Your objective =>
Quote the full listing word for word.

···

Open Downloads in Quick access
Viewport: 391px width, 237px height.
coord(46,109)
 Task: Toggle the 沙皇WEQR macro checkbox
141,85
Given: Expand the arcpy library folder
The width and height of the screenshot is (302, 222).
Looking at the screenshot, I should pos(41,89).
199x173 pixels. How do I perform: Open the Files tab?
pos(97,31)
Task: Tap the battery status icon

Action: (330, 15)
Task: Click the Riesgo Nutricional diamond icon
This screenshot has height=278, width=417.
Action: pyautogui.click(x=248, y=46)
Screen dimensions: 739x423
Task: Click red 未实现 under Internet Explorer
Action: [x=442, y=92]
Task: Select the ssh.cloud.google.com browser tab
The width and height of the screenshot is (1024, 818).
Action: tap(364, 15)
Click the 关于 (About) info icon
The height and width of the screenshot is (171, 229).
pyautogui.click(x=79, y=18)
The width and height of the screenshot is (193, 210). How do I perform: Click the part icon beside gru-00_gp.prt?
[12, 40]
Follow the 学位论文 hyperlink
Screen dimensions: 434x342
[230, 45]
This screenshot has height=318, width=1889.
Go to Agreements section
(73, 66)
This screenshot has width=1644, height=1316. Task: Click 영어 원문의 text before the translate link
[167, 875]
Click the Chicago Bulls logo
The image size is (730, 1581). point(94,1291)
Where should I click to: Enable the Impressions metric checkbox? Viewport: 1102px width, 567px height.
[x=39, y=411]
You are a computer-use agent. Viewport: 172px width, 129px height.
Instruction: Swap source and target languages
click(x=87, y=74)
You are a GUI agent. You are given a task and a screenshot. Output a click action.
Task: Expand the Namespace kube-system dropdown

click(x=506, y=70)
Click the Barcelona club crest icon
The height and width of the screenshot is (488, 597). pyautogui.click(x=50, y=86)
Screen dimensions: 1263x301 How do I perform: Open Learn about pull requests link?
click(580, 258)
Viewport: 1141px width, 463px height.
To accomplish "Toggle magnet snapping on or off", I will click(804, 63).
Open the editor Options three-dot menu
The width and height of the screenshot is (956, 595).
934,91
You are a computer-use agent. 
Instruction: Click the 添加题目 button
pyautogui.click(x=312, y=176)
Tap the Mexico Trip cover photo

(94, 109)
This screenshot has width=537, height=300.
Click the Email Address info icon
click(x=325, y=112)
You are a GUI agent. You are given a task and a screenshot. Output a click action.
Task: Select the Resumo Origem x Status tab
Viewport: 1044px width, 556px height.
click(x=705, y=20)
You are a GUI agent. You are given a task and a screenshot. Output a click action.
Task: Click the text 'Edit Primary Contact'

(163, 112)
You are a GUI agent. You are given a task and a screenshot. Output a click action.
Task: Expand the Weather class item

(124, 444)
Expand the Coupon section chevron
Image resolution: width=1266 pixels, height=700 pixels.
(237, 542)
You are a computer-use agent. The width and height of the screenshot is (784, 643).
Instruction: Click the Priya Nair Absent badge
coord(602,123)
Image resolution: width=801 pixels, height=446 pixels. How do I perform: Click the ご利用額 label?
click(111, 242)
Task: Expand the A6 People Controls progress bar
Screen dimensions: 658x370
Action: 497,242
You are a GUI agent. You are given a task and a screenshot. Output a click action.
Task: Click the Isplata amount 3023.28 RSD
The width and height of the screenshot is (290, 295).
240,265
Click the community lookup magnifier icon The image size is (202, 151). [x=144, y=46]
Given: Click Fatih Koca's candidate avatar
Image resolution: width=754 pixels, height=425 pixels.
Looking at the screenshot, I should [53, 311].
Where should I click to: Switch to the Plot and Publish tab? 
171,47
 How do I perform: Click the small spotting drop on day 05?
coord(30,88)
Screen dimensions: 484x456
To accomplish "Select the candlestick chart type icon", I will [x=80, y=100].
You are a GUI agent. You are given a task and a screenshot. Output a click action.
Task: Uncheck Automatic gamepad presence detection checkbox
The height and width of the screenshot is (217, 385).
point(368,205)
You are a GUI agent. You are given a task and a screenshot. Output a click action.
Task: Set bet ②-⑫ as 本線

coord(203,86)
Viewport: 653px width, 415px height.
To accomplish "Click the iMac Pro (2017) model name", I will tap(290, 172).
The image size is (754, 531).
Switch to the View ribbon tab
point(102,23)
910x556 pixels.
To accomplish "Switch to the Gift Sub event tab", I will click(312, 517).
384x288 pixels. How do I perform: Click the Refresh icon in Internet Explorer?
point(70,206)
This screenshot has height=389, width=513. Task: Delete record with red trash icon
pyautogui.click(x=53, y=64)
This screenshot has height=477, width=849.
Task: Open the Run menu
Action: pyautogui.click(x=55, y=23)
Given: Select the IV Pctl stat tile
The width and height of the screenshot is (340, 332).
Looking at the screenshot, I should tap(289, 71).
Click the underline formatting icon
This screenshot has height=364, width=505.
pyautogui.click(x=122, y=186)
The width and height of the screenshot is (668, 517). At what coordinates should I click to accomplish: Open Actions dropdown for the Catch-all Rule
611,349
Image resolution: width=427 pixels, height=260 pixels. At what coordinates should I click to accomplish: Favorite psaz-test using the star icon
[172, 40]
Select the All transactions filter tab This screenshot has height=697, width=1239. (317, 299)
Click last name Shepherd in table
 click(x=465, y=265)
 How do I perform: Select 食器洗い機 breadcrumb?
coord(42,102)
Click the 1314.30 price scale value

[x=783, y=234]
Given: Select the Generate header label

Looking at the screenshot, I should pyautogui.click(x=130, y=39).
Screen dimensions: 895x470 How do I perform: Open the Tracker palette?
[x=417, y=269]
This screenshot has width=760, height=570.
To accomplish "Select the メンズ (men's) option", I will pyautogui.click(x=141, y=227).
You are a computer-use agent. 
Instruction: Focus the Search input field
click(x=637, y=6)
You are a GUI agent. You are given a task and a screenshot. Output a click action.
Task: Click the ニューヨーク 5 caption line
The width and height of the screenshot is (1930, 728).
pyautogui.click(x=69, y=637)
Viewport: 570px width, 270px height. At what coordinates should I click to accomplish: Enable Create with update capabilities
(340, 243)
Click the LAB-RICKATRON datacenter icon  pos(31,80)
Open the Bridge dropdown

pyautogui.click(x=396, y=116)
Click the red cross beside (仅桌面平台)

···

Reply =>
Open Downloads in Quick access
Viewport: 391px width, 237px height.
coord(46,109)
 Task: Toggle the 沙皇WEQR macro checkbox
141,85
Given: Expand the arcpy library folder
The width and height of the screenshot is (302, 222).
Looking at the screenshot, I should pos(41,89).
199x173 pixels. How do I perform: Open the Files tab?
pos(97,31)
Task: Tap the battery status icon

Action: (330, 15)
Task: Click the Riesgo Nutricional diamond icon
This screenshot has height=278, width=417.
Action: pyautogui.click(x=248, y=46)
Screen dimensions: 739x423
Task: Click red 未实现 under Internet Explorer
Action: [x=442, y=92]
Task: Select the ssh.cloud.google.com browser tab
The width and height of the screenshot is (1024, 818).
Action: tap(364, 15)
Click the 关于 (About) info icon
The height and width of the screenshot is (171, 229).
pyautogui.click(x=79, y=18)
The width and height of the screenshot is (193, 210). How do I perform: Click the part icon beside gru-00_gp.prt?
[12, 40]
Follow the 学位论文 hyperlink
Screen dimensions: 434x342
[230, 45]
This screenshot has height=318, width=1889.
Go to Agreements section
(73, 66)
This screenshot has width=1644, height=1316. Task: Click 영어 원문의 text before the translate link
[167, 875]
Click the Chicago Bulls logo
The image size is (730, 1581). point(94,1291)
Where should I click to: Enable the Impressions metric checkbox? Viewport: 1102px width, 567px height.
[x=39, y=411]
You are a computer-use agent. Viewport: 172px width, 129px height.
Instruction: Swap source and target languages
click(x=87, y=74)
You are a GUI agent. You are given a task and a screenshot. Output a click action.
Task: Expand the Namespace kube-system dropdown

click(x=506, y=70)
Click the Barcelona club crest icon
The height and width of the screenshot is (488, 597). pyautogui.click(x=50, y=86)
Screen dimensions: 1263x301 How do I perform: Open Learn about pull requests link?
click(580, 258)
Viewport: 1141px width, 463px height.
To accomplish "Toggle magnet snapping on or off", I will click(804, 63).
Open the editor Options three-dot menu
The width and height of the screenshot is (956, 595).
934,91
You are a computer-use agent. 
Instruction: Click the 添加题目 button
pyautogui.click(x=312, y=176)
Tap the Mexico Trip cover photo

(94, 109)
This screenshot has width=537, height=300.
Click the Email Address info icon
click(x=325, y=112)
You are a GUI agent. You are given a task and a screenshot. Output a click action.
Task: Select the Resumo Origem x Status tab
Viewport: 1044px width, 556px height.
click(x=705, y=20)
You are a GUI agent. You are given a task and a screenshot. Output a click action.
Task: Click the text 'Edit Primary Contact'

(163, 112)
You are a GUI agent. You are given a task and a screenshot. Output a click action.
Task: Expand the Weather class item

(124, 444)
Expand the Coupon section chevron
Image resolution: width=1266 pixels, height=700 pixels.
(237, 542)
You are a computer-use agent. The width and height of the screenshot is (784, 643).
Instruction: Click the Priya Nair Absent badge
coord(602,123)
Image resolution: width=801 pixels, height=446 pixels. How do I perform: Click the ご利用額 label?
click(111, 242)
Task: Expand the A6 People Controls progress bar
Screen dimensions: 658x370
Action: 497,242
You are a GUI agent. You are given a task and a screenshot. Output a click action.
Task: Click the Isplata amount 3023.28 RSD
The width and height of the screenshot is (290, 295).
240,265
Click the community lookup magnifier icon The image size is (202, 151). [x=144, y=46]
Given: Click Fatih Koca's candidate avatar
Image resolution: width=754 pixels, height=425 pixels.
Looking at the screenshot, I should [53, 311].
Where should I click to: Switch to the Plot and Publish tab? 
171,47
 How do I perform: Click the small spotting drop on day 05?
coord(30,88)
Screen dimensions: 484x456
To accomplish "Select the candlestick chart type icon", I will [x=80, y=100].
You are a GUI agent. You are given a task and a screenshot. Output a click action.
Task: Uncheck Automatic gamepad presence detection checkbox
The height and width of the screenshot is (217, 385).
point(368,205)
You are a GUI agent. You are given a task and a screenshot. Output a click action.
Task: Set bet ②-⑫ as 本線

coord(203,86)
Viewport: 653px width, 415px height.
To accomplish "Click the iMac Pro (2017) model name", I will tap(290, 172).
The image size is (754, 531).
Switch to the View ribbon tab
point(102,23)
910x556 pixels.
To accomplish "Switch to the Gift Sub event tab", I will click(312, 517).
384x288 pixels. How do I perform: Click the Refresh icon in Internet Explorer?
point(70,206)
This screenshot has height=389, width=513. Task: Delete record with red trash icon
pyautogui.click(x=53, y=64)
This screenshot has height=477, width=849.
Task: Open the Run menu
Action: pyautogui.click(x=55, y=23)
Given: Select the IV Pctl stat tile
The width and height of the screenshot is (340, 332).
Looking at the screenshot, I should tap(289, 71).
Click the underline formatting icon
This screenshot has height=364, width=505.
pyautogui.click(x=122, y=186)
The width and height of the screenshot is (668, 517). At what coordinates should I click to accomplish: Open Actions dropdown for the Catch-all Rule
611,349
Image resolution: width=427 pixels, height=260 pixels. At what coordinates should I click to accomplish: Favorite psaz-test using the star icon
[172, 40]
Select the All transactions filter tab This screenshot has height=697, width=1239. (317, 299)
Click last name Shepherd in table
 click(x=465, y=265)
 How do I perform: Select 食器洗い機 breadcrumb?
coord(42,102)
Click the 1314.30 price scale value

[x=783, y=234]
Given: Select the Generate header label

Looking at the screenshot, I should pyautogui.click(x=130, y=39).
Screen dimensions: 895x470 How do I perform: Open the Tracker palette?
[x=417, y=269]
This screenshot has width=760, height=570.
To accomplish "Select the メンズ (men's) option", I will pyautogui.click(x=141, y=227).
You are a computer-use agent. 
Instruction: Focus the Search input field
click(x=637, y=6)
You are a GUI agent. You are given a task and a screenshot. Output a click action.
Task: Click the ニューヨーク 5 caption line
The width and height of the screenshot is (1930, 728).
pyautogui.click(x=69, y=637)
Viewport: 570px width, 270px height. At what coordinates should I click to accomplish: Enable Create with update capabilities
(340, 243)
Click the LAB-RICKATRON datacenter icon  pos(31,80)
Open the Bridge dropdown

pyautogui.click(x=396, y=116)
Click the red cross beside (仅桌面平台)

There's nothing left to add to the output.